Unfall – Verschulden des Ausparkenden

Eine Fahrerin wollte gerade vom rechten Fahrbahnrand ausparken, als sich von hinten ein Taxi näherte. Prompt kam es zum Zusammenstoß. Ihr Wagen wurde dabei vorne links beschädigt. Die Reparaturkosten wollte die Frau von dem Taxifahrer ersetzt haben. Dennoch blieb die Dame auf ihren Kosten sitzen.
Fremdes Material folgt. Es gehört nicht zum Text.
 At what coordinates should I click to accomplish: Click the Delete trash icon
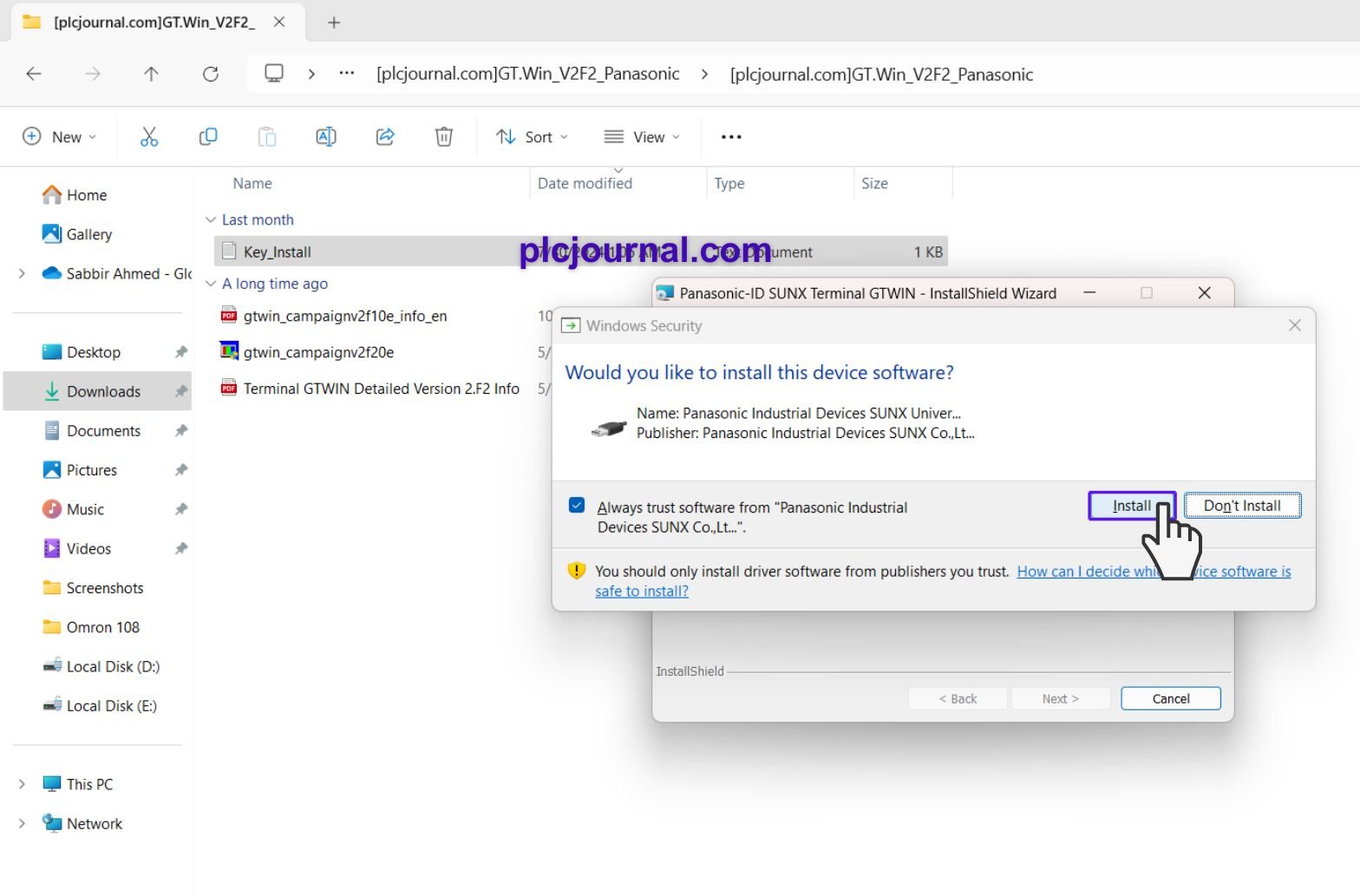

Das Amtsgericht München wies ihre Klage ab. Danach müsse sich derjenige, der vom Fahrbahnrand anfahren will, so verhalten, dass andere Verkehrsteilnehmer nicht gefährdet werden. Geschehe im Zusammenhang mit dem Ausparken also ein Verkehrsunfall, spreche der erste Anschein immer für ein Verschulden des Ausparkenden. Diesen wiederum konnte die Frau nicht erschüttern. Sie hätte dafür nachweisen müssen, dass sie sich mit ihrem Fahrzeug bereits vollständig im fließenden Verkehr befunden habe. Dies wäre aber lediglich dann der Fall gewesen, wenn sie bereits eine Strecke von 30 Metern mit angepasster Geschwindigkeit Fahrbahn-parallel zurückgelegt hätte.